> _文書の抜粋_:
★ ★ ★
先日トレッキングクラスに参加した飼い主さんと、山の中で出会ったら怖い動物話で盛り上がりました。

山の中で出会ったら怖い動物といえば、みなさんにとっては何でしょうか。
怖い動物というと体のサイズの大きな動物を思い浮かべるため、福岡佐賀近郊ではイノシシが比較的大きな動物になります。イノシシにあったら怖いと思うのは当然のことでしょう。
私はオポと散歩中になんどもイノシシに遭遇したことがあります。オポが山で落ち着いた行動をするようになり安定していたため、最初のころに緊張していたのは私の方でした。悲鳴や奇声をあげたりするタイプではないのですが、行動力と思考力が確実に低下していました。それでも私にはオポという先生がいましたので、オポの行動をよくみて同じように安定を取り戻すことが可能でした。練習の甲斐あってイノシシを発見してもうまく対応できるように成長していきました。

イノシシ以外のこの近辺の山で遭遇する可能性のある動物には、次のようなものがいます。
四つ脚の動物はタヌキ、イタチ、テン、アナグマ、キツネです。
このうち、イタチ、テン、アナグマはイタチ科ですが、イタチ、テンがすばやく逃げるのに対し、アナグマは反応が鈍く出会う可能性も高いです。七山校の裏庭ではよく穴をほって昆虫を食べているのを1メートルくらいの近距離で見ることができますが、相手は気づいていないようでした。気づけば急いで逃げますので犬が追いさえしなければ怖くはありません。

キツネとタヌキは昔話にもよく出てくる、人と交流の深い動物です。
キツネはイヌ科キツネ属です。九州にキツネがいると聞いて驚かれることもありますが、キツネは昔話のとおり非常に警戒心が強く、簡単に人の前に姿を現しません。犬を連れていればなおさらのことです。車にひかれることもないので遺体を見る機会も少ないでしょう。
★ ★ ★
> _提供データ_:

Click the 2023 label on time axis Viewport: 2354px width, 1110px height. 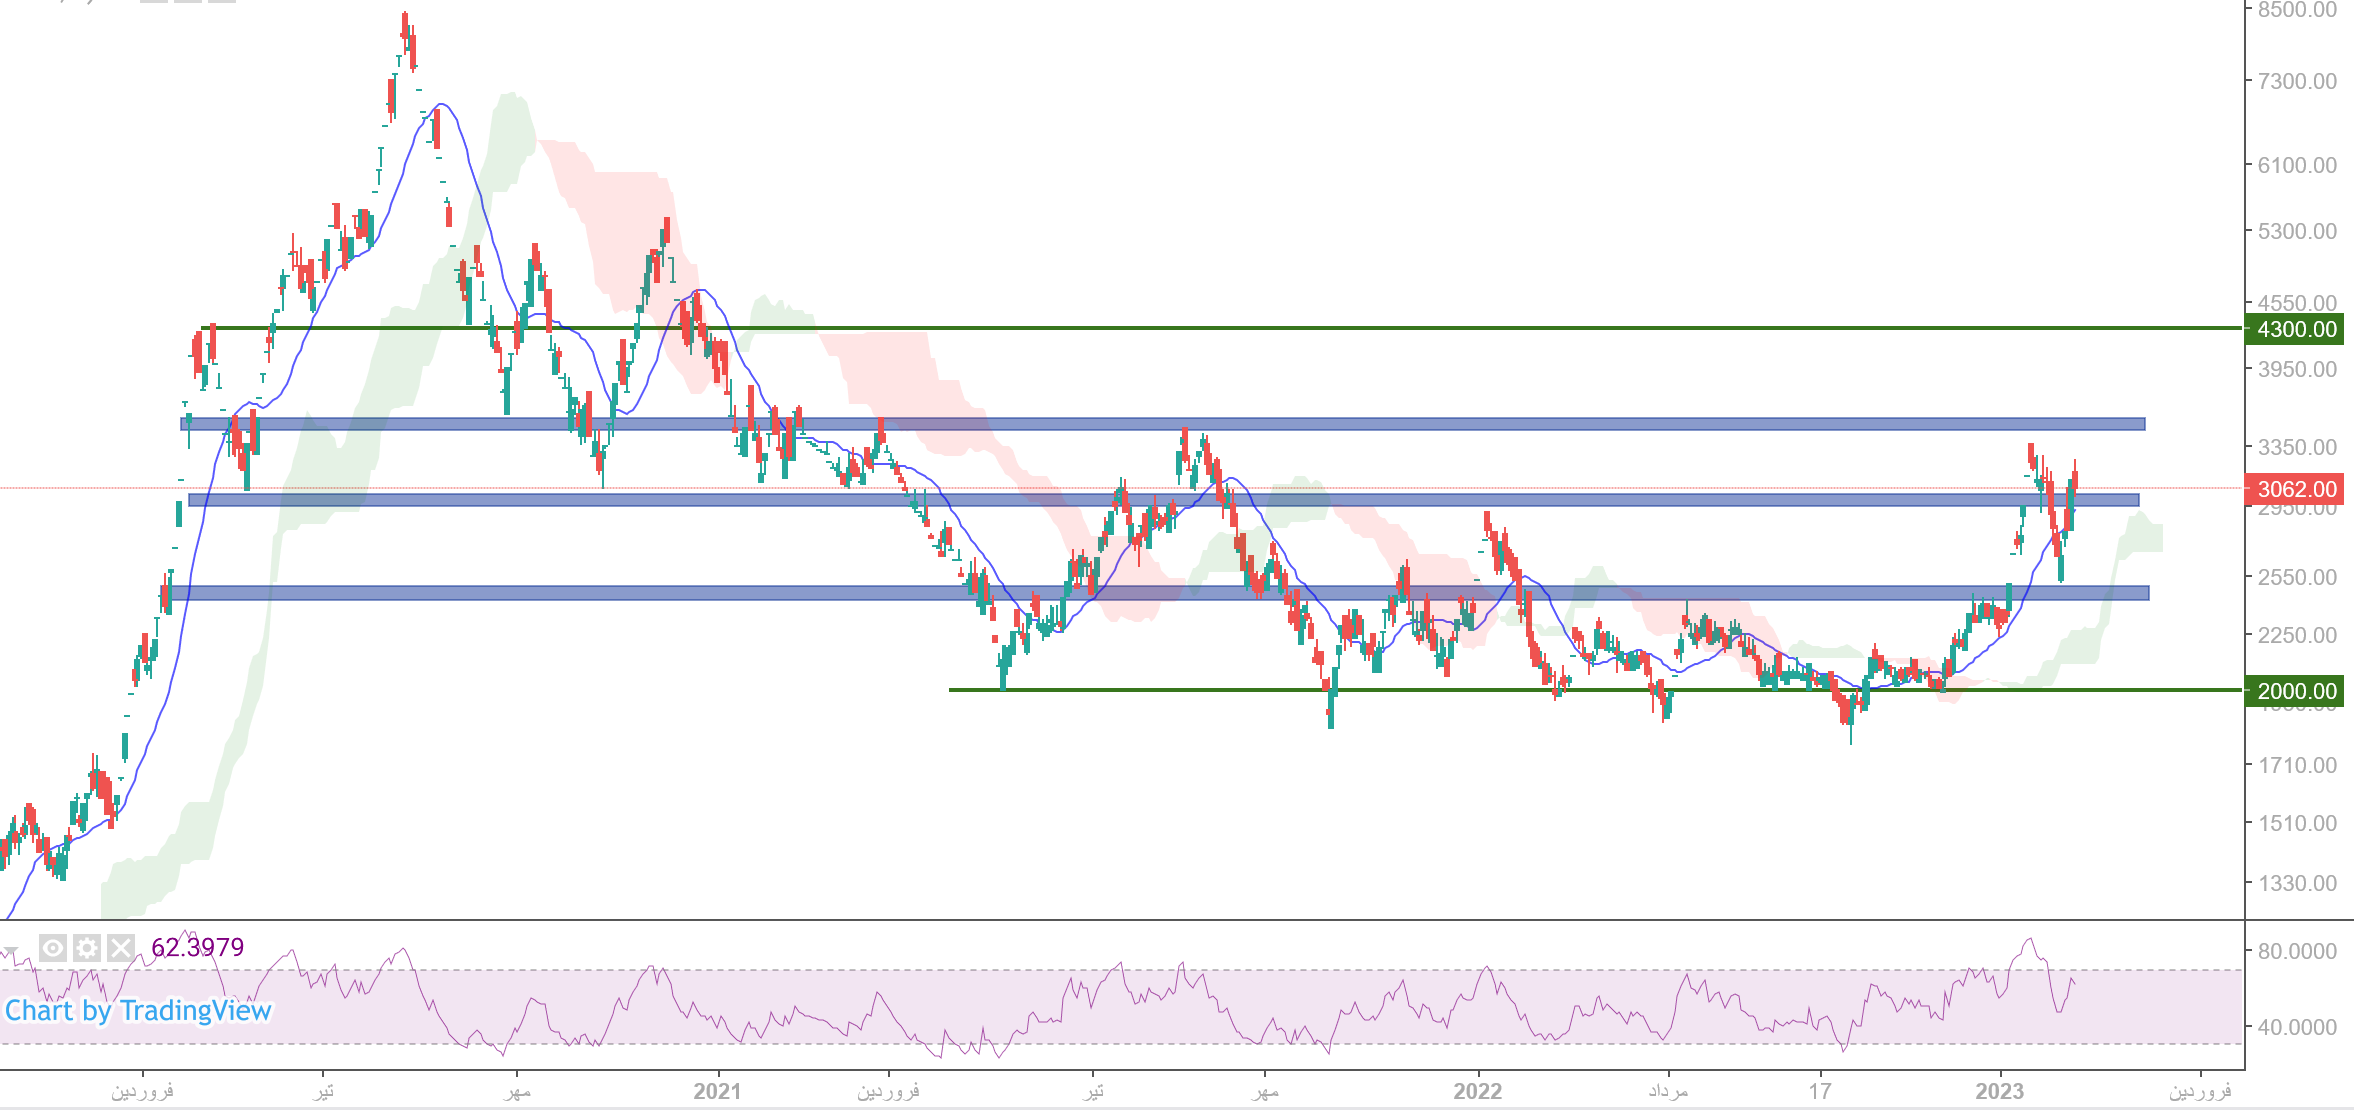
★ ★ ★
> _課題の目的_: 山で出会う動物についての文章を、最後の文の次から書き継ぐこと。 データは山の動物についての文章とは別の資料である。

> _最終結果_:
この中で犬にとって一番やっかいなのはタヌキかもしれません。タヌキもイヌ科です。
タヌキはよく車にひかれます。山に見るときには動きが遅い感じはしないのですが、キツネと比較すると警戒心が低いのかもしれません。そのため人との遭遇も多く、餌付けされてしまうことも多いため注意が必要です。
餌付けされた野生動物は人への執着が高く、必要以上に人に接近するためイヌとのトラブルmも多くなります。タヌキはこの良い例かもしれません。まず餌付けを行わないこと、イヌのタヌキに対する反応は、他の動物とは少し異なるのではないかというのが、私の現在の見方です。イヌと歩いているときにタヌキに遭遇した経験のある方は、そのときのイヌの反応をぜひ教えてください。

次に鳥がいます。大きなサイズの雑食の鳥といえば、トンビとカラスです。
オポと山歩き中にトンビに狙われた経験がありました。私が白い帽子をかぶっていたので、獲物とまちがえられたようで、私の膝元でV字を描きまっすぐに空へと帰っていきました。
このときもオポと私がほぼ横列だったはずですが、オポは全く歩速をおとすことなくゆっくりと前進をつづけました。立ち止まって停止した思考の快復をまったのは私の方です。以後白い帽子をかぶるのを止めました。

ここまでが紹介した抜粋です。